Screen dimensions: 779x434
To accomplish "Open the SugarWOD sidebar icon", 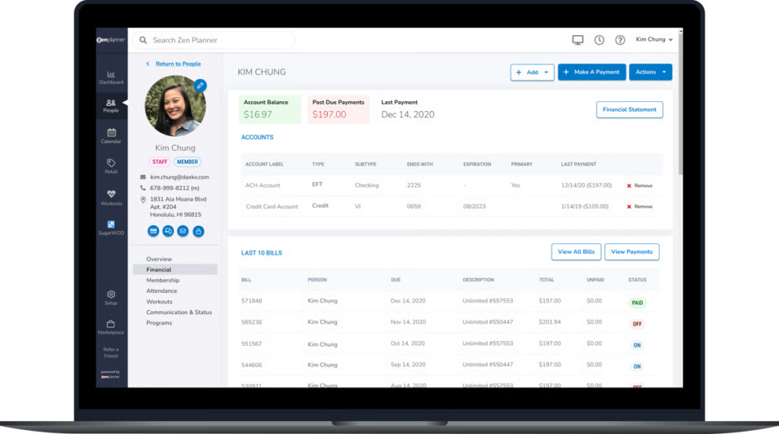I will 111,227.

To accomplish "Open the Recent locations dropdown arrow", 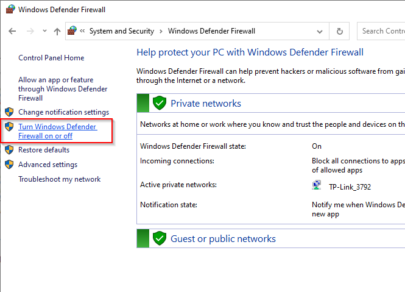I will (x=44, y=31).
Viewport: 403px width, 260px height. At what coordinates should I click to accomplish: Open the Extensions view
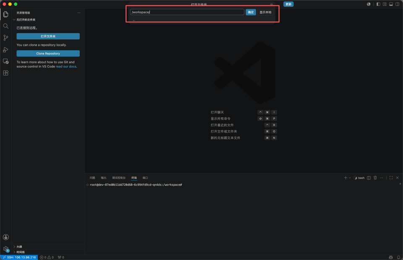pyautogui.click(x=5, y=73)
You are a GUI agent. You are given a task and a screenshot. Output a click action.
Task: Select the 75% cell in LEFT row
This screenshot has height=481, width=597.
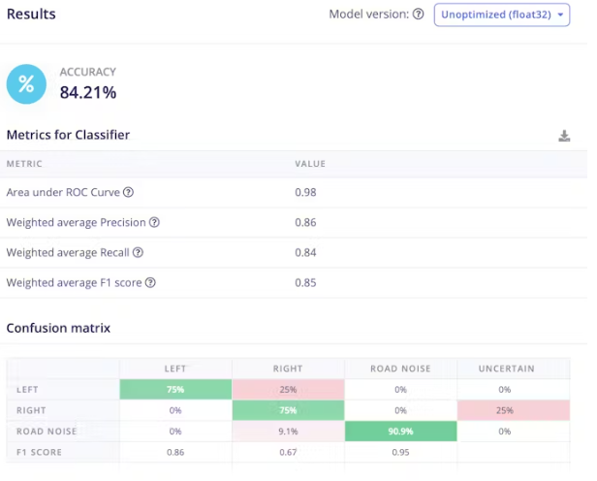click(x=175, y=389)

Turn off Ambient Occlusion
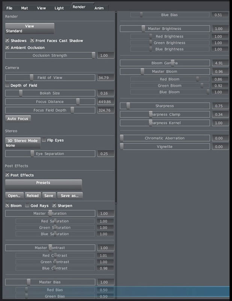[x=8, y=48]
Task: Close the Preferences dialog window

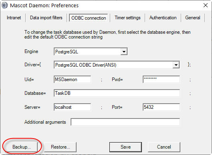Action: [x=206, y=5]
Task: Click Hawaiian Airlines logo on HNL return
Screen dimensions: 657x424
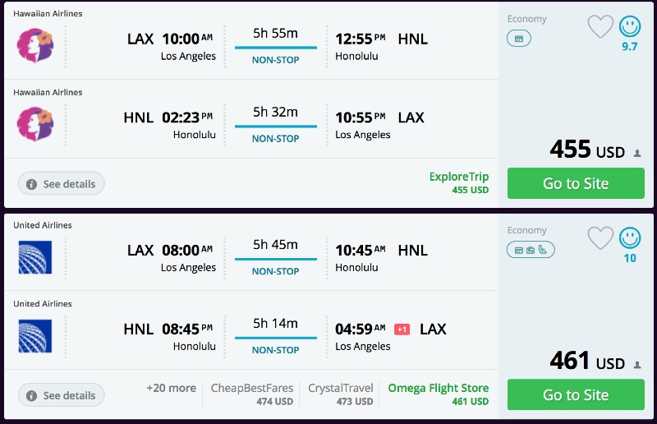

* About this exercise
Each line from the one with "Task: Close the Preferences dialog window" through the end of the entries should be reproduced exactly. Leave out the pictures.

* Response
Task: Close the Preferences dialog window

Action: [x=206, y=5]
Task: Click Hawaiian Airlines logo on HNL return
Screen dimensions: 657x424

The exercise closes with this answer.